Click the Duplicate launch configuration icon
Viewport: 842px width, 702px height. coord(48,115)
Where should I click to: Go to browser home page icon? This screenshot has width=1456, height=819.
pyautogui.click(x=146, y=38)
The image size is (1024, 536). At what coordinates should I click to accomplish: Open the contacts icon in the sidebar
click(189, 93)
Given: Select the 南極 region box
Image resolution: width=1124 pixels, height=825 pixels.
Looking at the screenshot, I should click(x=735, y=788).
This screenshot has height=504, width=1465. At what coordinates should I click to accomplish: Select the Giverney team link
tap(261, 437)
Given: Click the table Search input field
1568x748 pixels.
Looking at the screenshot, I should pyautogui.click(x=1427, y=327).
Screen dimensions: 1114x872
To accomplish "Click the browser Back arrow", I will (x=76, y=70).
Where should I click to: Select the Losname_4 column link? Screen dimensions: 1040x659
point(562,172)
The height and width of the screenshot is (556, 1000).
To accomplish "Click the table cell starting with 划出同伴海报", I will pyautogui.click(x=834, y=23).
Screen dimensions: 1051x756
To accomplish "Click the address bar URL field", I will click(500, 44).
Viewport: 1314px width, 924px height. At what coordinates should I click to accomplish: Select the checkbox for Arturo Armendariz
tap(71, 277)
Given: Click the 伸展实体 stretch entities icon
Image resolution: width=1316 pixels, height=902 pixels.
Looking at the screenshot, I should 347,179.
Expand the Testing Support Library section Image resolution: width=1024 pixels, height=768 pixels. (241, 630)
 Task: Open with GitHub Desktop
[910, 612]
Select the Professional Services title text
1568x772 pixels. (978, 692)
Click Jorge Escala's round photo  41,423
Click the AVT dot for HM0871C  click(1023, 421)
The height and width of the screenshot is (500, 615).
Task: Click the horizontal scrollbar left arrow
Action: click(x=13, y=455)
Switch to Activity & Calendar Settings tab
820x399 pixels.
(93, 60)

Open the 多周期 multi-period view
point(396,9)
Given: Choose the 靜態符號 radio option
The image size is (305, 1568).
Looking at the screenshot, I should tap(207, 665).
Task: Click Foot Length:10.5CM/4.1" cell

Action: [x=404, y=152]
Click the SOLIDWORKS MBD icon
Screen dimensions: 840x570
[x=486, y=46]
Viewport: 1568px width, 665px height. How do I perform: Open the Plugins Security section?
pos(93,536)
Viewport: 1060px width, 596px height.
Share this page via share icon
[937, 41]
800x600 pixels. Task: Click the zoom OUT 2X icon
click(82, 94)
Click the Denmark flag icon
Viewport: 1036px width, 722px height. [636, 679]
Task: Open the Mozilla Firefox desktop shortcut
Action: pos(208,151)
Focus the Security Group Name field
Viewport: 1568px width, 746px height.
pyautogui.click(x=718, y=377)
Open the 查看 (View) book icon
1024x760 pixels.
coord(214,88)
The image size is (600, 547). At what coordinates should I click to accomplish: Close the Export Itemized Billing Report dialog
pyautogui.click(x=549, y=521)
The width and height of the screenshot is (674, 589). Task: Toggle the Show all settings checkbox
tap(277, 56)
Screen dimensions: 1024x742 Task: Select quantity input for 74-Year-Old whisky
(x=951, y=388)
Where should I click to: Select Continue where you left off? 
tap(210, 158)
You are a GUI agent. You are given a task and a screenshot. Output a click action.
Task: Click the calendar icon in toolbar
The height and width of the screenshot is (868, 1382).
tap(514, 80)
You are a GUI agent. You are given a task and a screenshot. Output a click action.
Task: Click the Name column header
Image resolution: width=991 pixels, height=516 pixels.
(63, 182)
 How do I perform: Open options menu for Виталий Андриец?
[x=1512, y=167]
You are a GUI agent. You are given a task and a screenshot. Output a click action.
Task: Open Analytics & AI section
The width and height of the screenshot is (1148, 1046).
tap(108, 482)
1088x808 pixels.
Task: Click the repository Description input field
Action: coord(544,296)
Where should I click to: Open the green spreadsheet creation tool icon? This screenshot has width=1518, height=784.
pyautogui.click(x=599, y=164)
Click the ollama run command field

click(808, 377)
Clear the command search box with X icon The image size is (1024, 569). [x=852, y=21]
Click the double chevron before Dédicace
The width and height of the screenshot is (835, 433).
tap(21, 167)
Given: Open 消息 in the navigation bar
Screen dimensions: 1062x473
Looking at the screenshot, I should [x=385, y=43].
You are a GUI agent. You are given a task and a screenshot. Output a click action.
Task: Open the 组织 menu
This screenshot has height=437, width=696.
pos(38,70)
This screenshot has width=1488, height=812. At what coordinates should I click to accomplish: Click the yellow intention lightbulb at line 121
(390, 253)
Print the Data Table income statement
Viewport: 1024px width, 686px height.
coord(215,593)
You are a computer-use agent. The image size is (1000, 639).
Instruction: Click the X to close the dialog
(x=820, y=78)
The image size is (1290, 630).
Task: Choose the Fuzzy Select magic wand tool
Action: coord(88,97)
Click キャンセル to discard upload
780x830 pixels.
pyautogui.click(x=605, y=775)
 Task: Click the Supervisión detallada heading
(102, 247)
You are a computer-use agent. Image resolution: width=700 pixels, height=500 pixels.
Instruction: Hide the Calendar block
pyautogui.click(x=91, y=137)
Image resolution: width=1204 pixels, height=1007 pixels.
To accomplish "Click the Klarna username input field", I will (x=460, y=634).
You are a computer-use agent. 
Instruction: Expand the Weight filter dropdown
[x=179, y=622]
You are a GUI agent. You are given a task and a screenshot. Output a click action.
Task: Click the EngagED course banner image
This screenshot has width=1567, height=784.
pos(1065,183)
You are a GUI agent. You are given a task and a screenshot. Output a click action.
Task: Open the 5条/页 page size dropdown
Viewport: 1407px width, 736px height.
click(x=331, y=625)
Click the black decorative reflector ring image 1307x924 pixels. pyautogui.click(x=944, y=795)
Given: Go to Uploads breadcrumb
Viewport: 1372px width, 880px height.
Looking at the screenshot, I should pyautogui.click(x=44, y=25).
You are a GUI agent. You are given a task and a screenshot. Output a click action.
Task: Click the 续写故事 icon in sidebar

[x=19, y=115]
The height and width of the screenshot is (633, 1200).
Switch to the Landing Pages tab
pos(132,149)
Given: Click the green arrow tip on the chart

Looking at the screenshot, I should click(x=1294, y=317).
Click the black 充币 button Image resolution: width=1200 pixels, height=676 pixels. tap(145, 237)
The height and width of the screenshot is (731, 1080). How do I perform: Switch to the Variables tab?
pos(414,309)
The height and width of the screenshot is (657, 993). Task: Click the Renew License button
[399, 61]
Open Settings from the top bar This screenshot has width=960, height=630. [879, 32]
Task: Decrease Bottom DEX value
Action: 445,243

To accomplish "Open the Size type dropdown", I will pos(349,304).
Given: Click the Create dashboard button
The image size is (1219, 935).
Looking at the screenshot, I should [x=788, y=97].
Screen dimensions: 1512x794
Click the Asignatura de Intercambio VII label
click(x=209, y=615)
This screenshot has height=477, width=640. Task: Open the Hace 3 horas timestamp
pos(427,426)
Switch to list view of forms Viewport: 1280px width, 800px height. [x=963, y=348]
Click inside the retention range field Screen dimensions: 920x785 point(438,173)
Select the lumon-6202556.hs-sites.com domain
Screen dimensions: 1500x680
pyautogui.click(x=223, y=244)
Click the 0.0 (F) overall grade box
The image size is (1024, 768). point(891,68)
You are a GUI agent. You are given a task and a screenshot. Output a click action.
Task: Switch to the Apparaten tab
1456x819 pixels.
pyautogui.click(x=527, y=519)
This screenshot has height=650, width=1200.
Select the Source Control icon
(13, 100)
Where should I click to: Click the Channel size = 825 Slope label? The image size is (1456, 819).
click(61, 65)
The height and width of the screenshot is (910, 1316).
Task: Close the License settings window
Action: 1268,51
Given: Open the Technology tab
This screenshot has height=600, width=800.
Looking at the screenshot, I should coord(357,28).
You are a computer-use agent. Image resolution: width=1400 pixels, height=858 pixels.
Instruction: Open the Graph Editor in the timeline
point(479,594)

——

- [Objective]
Copy the records above without any change, from the line with "Click the black 充币" to the line with "I will pos(349,304).", both lines included.

- [The solution]
Click the black 充币 button Image resolution: width=1200 pixels, height=676 pixels. tap(145, 237)
The height and width of the screenshot is (731, 1080). How do I perform: Switch to the Variables tab?
pos(414,309)
The height and width of the screenshot is (657, 993). Task: Click the Renew License button
[399, 61]
Open Settings from the top bar This screenshot has width=960, height=630. [879, 32]
Task: Decrease Bottom DEX value
Action: 445,243

To accomplish "Open the Size type dropdown", I will pos(349,304).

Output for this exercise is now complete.